PROMPT =
In the records below, find each line holding the word "column" and copy it.

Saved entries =
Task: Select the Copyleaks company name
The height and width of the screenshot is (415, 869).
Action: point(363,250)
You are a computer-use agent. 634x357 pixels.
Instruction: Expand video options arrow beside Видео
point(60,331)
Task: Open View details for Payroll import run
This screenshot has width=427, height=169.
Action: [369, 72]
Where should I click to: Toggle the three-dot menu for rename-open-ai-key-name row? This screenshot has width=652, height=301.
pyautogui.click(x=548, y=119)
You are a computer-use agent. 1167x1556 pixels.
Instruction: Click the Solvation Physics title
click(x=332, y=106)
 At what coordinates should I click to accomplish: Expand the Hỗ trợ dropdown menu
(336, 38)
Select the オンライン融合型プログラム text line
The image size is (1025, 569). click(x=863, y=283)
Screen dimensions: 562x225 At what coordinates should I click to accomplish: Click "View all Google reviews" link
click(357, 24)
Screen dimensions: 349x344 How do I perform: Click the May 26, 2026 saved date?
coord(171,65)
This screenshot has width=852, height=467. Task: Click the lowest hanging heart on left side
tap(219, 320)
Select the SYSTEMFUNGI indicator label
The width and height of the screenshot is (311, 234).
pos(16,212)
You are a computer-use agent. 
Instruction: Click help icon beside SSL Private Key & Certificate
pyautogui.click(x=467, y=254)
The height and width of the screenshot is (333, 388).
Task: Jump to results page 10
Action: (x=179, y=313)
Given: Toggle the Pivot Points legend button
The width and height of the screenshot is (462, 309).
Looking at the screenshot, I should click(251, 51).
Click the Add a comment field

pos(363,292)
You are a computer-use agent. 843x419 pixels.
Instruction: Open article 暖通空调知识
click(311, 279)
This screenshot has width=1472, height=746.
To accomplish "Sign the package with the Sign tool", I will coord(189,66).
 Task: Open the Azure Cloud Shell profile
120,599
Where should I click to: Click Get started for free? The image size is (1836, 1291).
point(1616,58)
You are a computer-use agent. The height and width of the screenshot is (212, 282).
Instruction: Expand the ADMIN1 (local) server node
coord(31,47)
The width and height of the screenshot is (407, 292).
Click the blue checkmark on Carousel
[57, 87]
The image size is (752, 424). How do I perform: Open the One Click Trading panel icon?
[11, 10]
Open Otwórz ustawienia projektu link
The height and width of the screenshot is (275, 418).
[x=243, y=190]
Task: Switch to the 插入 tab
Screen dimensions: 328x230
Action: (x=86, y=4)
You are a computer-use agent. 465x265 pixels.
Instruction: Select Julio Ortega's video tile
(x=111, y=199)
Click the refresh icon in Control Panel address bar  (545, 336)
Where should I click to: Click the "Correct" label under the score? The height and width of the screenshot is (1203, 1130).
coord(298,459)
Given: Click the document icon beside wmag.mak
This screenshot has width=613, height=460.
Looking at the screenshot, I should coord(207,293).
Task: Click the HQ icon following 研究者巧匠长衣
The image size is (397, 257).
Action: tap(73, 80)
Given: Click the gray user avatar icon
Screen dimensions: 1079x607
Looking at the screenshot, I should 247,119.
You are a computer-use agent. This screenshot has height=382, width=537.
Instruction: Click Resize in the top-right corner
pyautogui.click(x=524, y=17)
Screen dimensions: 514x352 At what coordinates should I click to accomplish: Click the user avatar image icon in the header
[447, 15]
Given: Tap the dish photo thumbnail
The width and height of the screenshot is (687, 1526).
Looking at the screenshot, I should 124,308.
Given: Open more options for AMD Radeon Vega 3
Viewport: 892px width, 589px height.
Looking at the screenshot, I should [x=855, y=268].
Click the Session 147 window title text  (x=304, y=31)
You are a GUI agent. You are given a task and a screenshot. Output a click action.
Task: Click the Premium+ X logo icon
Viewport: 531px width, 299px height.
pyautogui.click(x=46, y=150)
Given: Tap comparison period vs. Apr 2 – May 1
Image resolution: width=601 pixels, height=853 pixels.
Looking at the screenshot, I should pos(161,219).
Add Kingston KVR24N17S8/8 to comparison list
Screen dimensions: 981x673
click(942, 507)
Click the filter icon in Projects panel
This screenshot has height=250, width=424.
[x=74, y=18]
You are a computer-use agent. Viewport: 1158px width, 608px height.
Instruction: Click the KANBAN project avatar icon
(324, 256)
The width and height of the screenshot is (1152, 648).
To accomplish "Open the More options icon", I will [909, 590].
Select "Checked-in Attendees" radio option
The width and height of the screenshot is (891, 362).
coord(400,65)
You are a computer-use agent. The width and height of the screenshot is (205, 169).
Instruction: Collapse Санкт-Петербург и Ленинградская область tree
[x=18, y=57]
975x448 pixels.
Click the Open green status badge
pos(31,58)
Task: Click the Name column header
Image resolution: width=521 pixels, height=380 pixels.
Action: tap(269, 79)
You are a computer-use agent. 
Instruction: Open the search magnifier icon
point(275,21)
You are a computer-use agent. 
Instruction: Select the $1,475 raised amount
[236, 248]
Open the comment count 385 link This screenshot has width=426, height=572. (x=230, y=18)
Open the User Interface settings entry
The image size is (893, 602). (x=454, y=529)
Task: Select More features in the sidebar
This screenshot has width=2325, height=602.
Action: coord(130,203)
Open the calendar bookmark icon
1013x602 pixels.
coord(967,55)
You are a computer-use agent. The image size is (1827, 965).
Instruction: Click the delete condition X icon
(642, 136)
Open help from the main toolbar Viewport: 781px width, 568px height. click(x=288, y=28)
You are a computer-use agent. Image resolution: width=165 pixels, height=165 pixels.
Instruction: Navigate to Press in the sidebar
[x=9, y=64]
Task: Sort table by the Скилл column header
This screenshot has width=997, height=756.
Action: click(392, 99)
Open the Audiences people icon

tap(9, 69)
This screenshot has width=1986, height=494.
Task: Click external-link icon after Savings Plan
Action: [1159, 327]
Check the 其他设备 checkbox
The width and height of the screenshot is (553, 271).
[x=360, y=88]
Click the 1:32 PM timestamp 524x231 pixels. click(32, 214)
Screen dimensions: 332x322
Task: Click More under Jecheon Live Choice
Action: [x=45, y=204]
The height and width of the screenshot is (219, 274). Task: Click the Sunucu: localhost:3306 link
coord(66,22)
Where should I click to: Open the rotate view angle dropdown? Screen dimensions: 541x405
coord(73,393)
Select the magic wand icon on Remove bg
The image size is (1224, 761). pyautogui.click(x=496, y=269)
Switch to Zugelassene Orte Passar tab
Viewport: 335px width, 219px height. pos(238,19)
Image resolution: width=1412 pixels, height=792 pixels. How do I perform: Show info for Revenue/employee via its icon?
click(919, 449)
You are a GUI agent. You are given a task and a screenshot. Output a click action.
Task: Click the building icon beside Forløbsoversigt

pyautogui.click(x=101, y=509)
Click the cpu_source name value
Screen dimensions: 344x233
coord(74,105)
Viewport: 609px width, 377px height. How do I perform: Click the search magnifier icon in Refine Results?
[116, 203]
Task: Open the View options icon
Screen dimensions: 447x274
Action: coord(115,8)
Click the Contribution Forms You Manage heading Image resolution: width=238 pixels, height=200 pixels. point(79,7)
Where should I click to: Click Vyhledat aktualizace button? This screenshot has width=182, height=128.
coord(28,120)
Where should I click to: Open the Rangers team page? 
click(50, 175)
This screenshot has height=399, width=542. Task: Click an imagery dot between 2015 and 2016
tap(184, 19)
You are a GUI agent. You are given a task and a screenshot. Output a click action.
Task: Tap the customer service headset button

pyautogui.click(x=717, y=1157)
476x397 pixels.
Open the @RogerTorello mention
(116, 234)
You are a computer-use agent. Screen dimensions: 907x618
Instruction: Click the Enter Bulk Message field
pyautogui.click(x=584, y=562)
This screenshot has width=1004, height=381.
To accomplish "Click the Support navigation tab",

TASK SOLUTION =
Task: Click the Name column header
Task: Sort table by the Скилл column header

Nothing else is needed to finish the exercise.